Every area of shooting has its share of myths that won’t die.  It seems to me the two most myth-filled areas are Bullet Casting and Muzzleloading.

I’m not sure why that is   They do share some things in common.  I keep coming back to the fact that both things were on life support for several decades before waking up again.  I’d say both had a near-death experience from very roughly 1900 to 1960.  I can’t quite pinpoint the precise reason, but I feel this has something to do with it.  

What prompted this post was hearing something last weekend I hadn’t heard in a while.

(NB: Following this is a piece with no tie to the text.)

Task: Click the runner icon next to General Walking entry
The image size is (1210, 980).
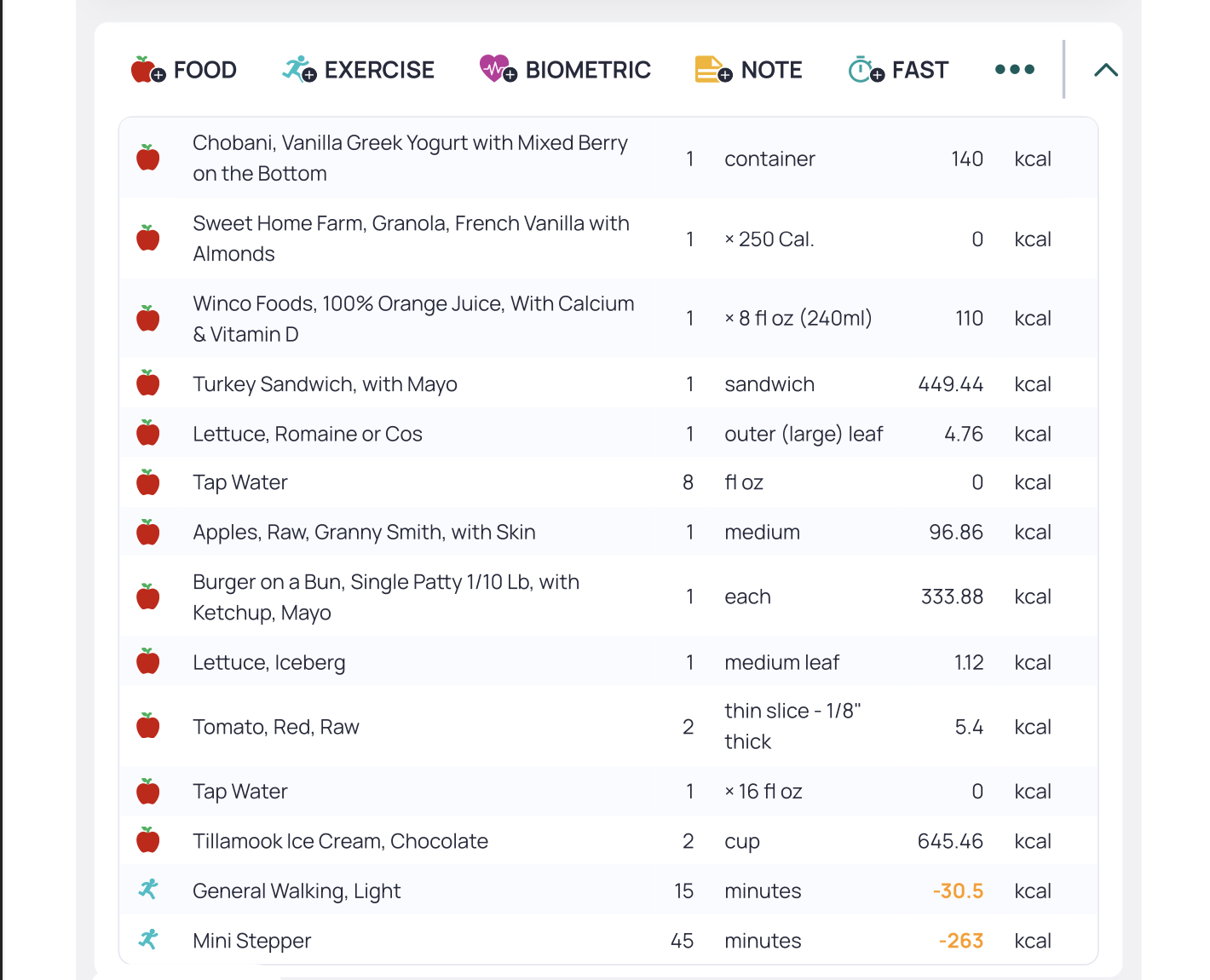Action: click(x=148, y=890)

”You can’t overload a muzzleloader because the extra powder gets blown out of the barrel.”

Please Lord, help me.

 

Making it worse was I heard tha at a 4-H shoot.  This was taught to the kids.  
 

I don’t usually get involved with the Muzzleloader program because it’s shot the same day and time as Rifle and Pistol, which is what I’m doing.  We had a Muzzleloader-only day for the Advanced group of kids last Saturday, so I got to see and hear what’s being taught to them.  
 

The lead ML instructor told them this, then backed it up with another thing I’ve heard: That this is proven by shooting a muzzleloader over snow, where you can see the unburned powder on the snow strung out towards the target.  
Again Lord, please, hold me back. 
 

You will see SOMETHING on the snow, and it’s probably black granules, but very little of it is unburned powder.  It’s likely almost all powder that has been burned.  It’s the same crud that’s fouling the barrel after each shot.  Don’t believe me?  Shoot over a tarp so you can collect these granules, then sweep them into a pile and try to light them.  Good luck.  Unburned black powder will light right off in a smoky mess. This stuff won’t.  

Posted
11 hours ago, BarryinIN said:

”You can’t overload a muzzleloader because the extra powder gets blown out of the barrel.”

This kind of idiocy is what makes guns blow up in people's faces.

I know a guy who loaded all of his 30-06 cases level full with powder, then inserted the projectiles.  Some old guy told him that's it's safe and easier to do it that way.  He was a kid and didn't know better.  He's very lucky he never got a face full of hot gas and metal.